Donc, ce faisant, amha non, quand on est blanc, on ne peut pas mettre un personnage racisé pour raconter l'expérience des racisé.es (racisme, culture, etc...).
Je mets ici un comics que je trouve cool sur le sujet :
En prime, je vois aussi de plus en plus évoqué le fait que la culture dominante blanche est telle qu'on a pas de référence de vie de persos racisés.
Donc, quand on se met à se prendre à parler d'une culture qui n'est pas la notre, par exemple, on le fait souvent plutôt mal, faute de connaissance, d'immersion dans la culture.
Oui, on peut faire un travail de recherche solide pour mitiger cette faille.
Oui, on peut faire du sensitivy reading, aussi.
Mais rien ne remplacera jamais toutes les subtilités d'avoir grandi et vécu dans une culture. Toutes ces petites choses du quotidien et de la culture qui sont tellement évidente qu'on ne le met pas dans un livre sur la culture.
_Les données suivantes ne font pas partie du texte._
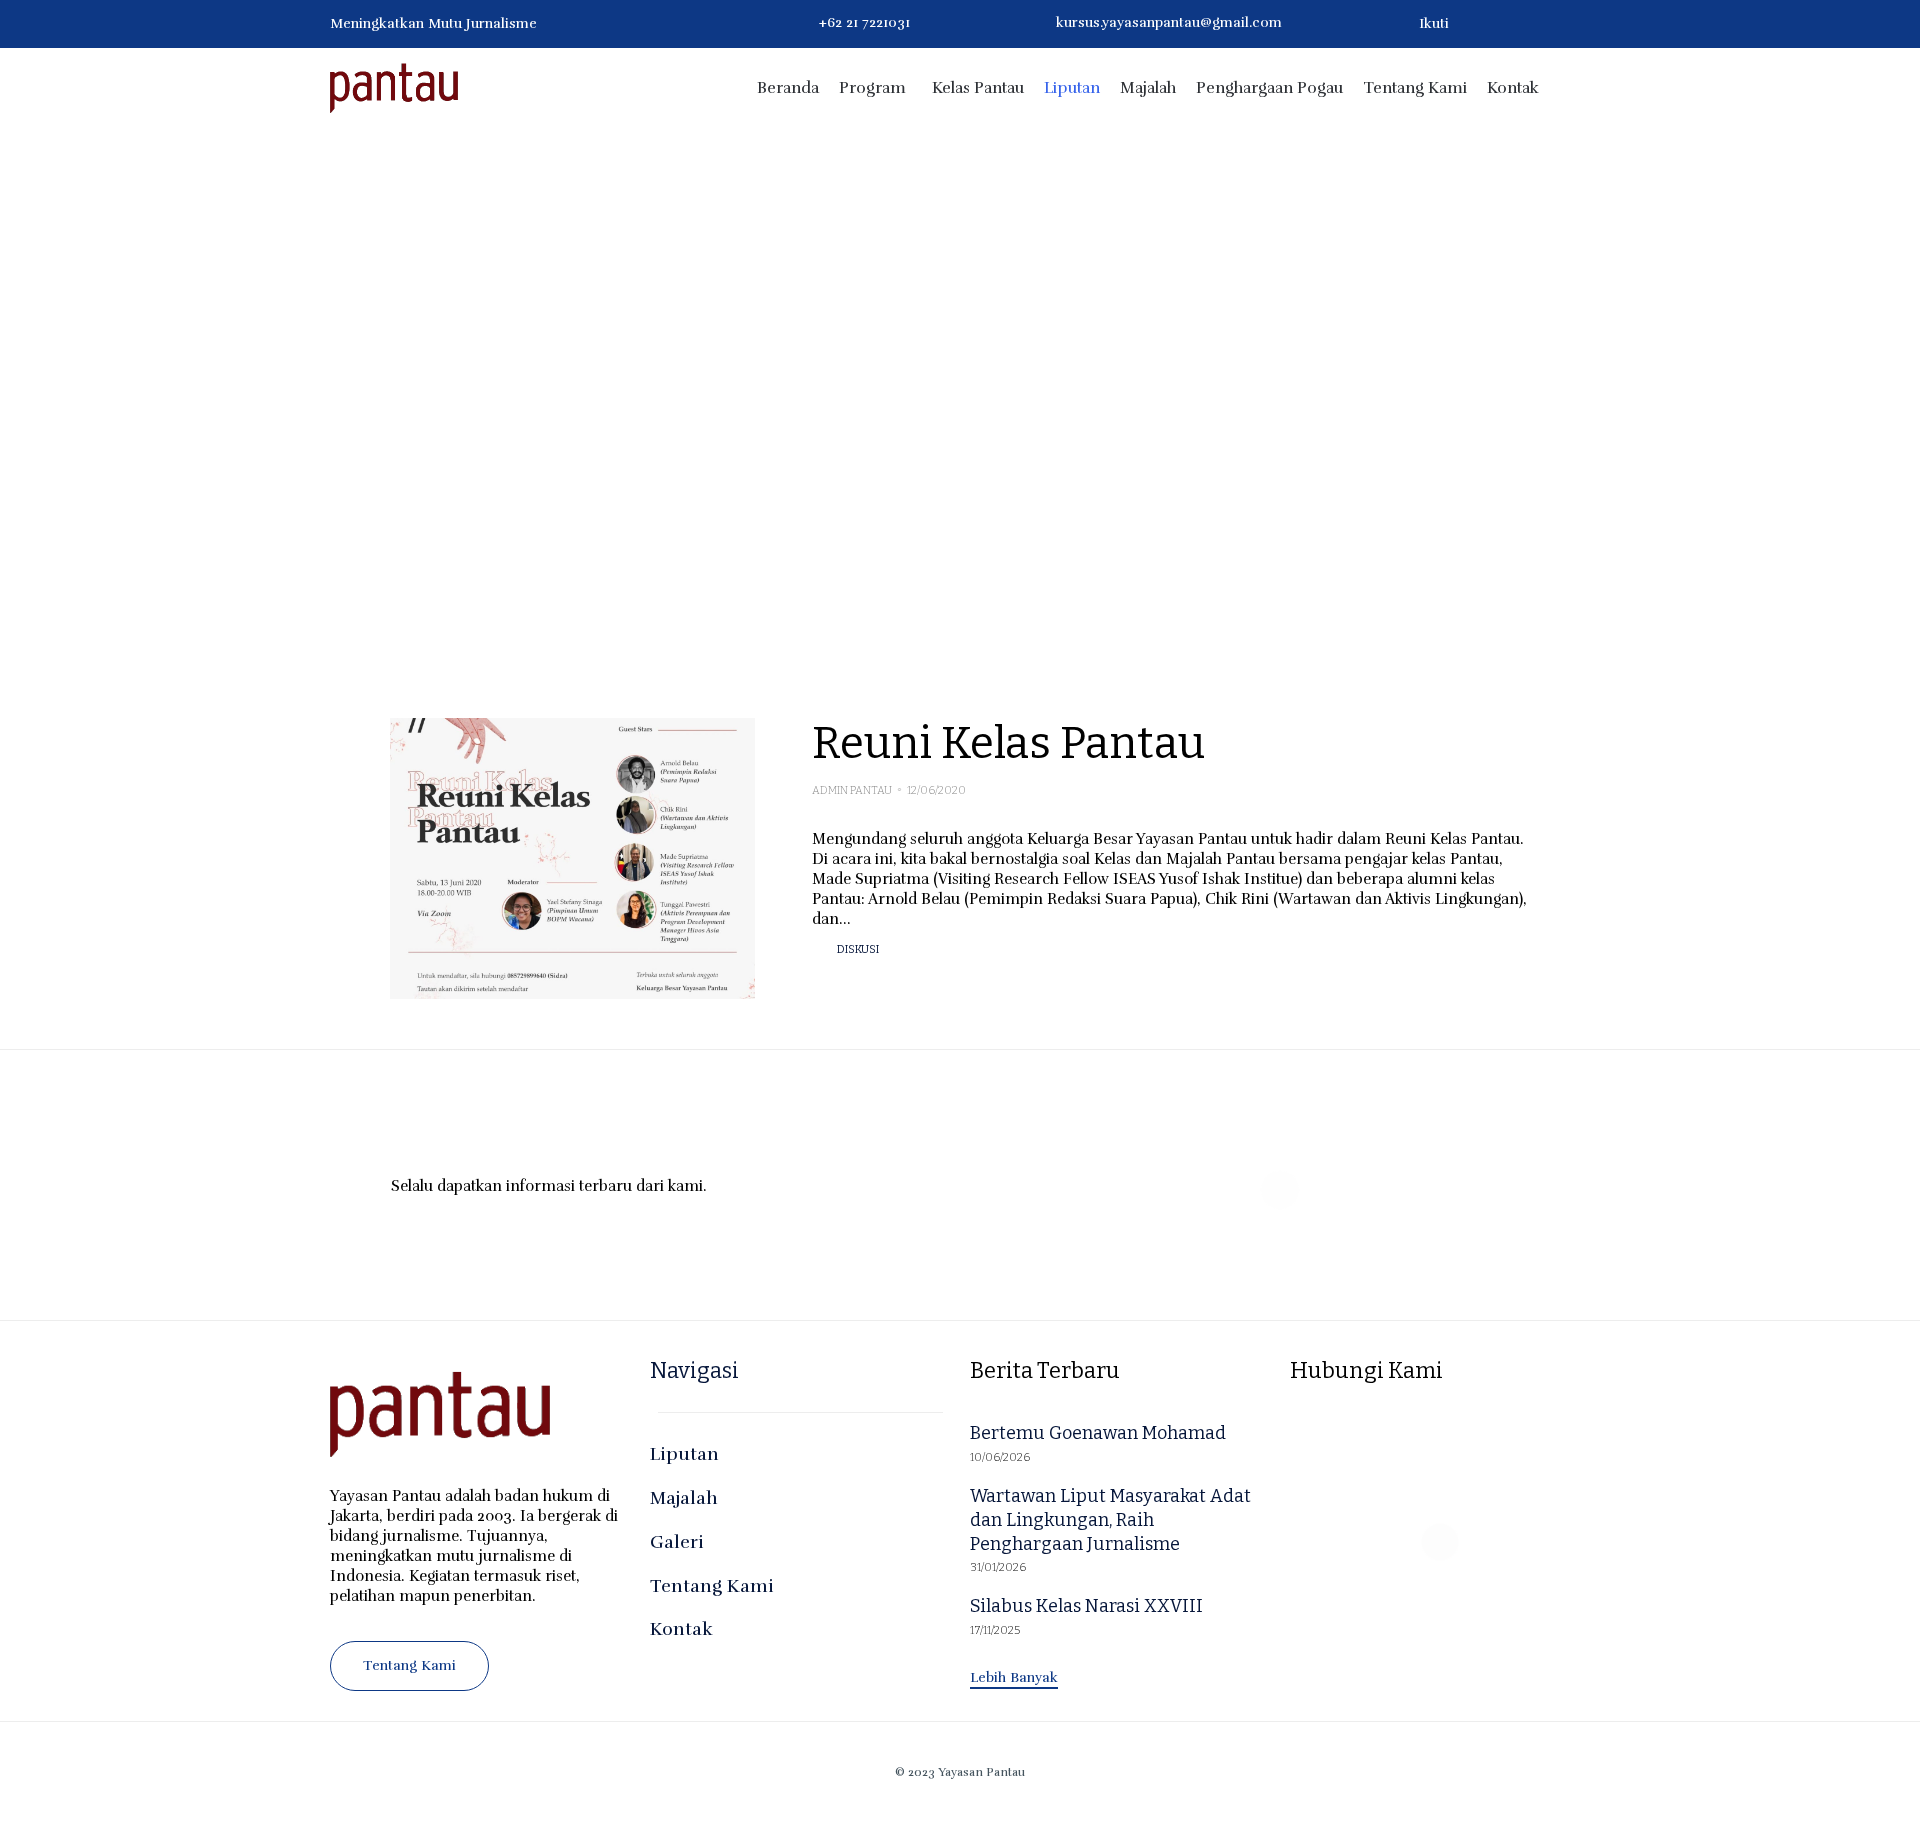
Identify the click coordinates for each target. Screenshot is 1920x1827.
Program (872, 88)
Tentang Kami (1415, 88)
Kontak (1513, 88)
Tout ce qui imbibe notre rapport au monde, à la famille, aux aventures, à la façon, même, de raconter des histoires.
Quand je lis de telles histoires écrites par des blancs, comparé à mes lectures ownvoice, c'est incomparable. Dans le premier cas c'est... au mieux documenté, au pire un basique "mon perso est racisé, mais en vrai je l'ai fait culturellement blanc avec la peau noire". Dans le second, la culture infuse le texte. Ca s'invente pas, je crois.
Donc, là encore, mais je sais qu'ici c'est plus personnel, je ne mettrai pas un perso racisé point de vue principal dont il faudrait aborder la vision du monde et ses habitudes culturelles. Je le ferais forcément mal.
D'ailleurs, je l'ai mal fait. J'ai écris une héroïne asiatique qui n'a d'asiatique que son nom et ses traits. L'aventure prend le dessus, dans du space op on peut imaginer un melting pot culturel qui efface la culture asiatique, et ce n'est pas si grave au fond car l'histoire ne se focalise pas sur sa culture. Mais voilà, je me rends compte, avec le recul, qu'elle est en réalité blanche dans son écriture et que je lui ai juste donné un nom asiatique.
Donc, il reste quoi ?
Eh bien comme Nana.
Les être humains racisés existent. Iels vivent des choses qui ne sont pas toujours en lien avec leur culture et leur oppression.
Et là, moi autrice blanche, je peux jouer ma part.
En mettant des persos racisés un peu partout dans mes histoires.
Qui vivent des aventures.
Qui font des métiers cools.
Qui sont des persos positifs qui ne tombent pas dans les tropes dommageables (le perso noir qui meurt en premier, le perso noir magique, le perso noir qui sacrifie tout pour soutenir le héros blanc... you name it).
Tant qu'ils ne sont pas point de vue dans mon histoire, je le ferai.
Mais cela dit, rien que ça, il y a énormément de façons de se foirer en propageant des tropes négatifs et dommageables. Alors imaginez tout un roman sur un perso racisé et sa culture quand on ne l'est pas...
Mais en vrai, on a surtout besoin de donner de la place aux auteurices racisées pour qu'iels racontent leurs histoires (en lien ou non avec leur culture). Et prendre leur place en écrivant ces histoires et ces cultures à leur place ne va pas les y aider.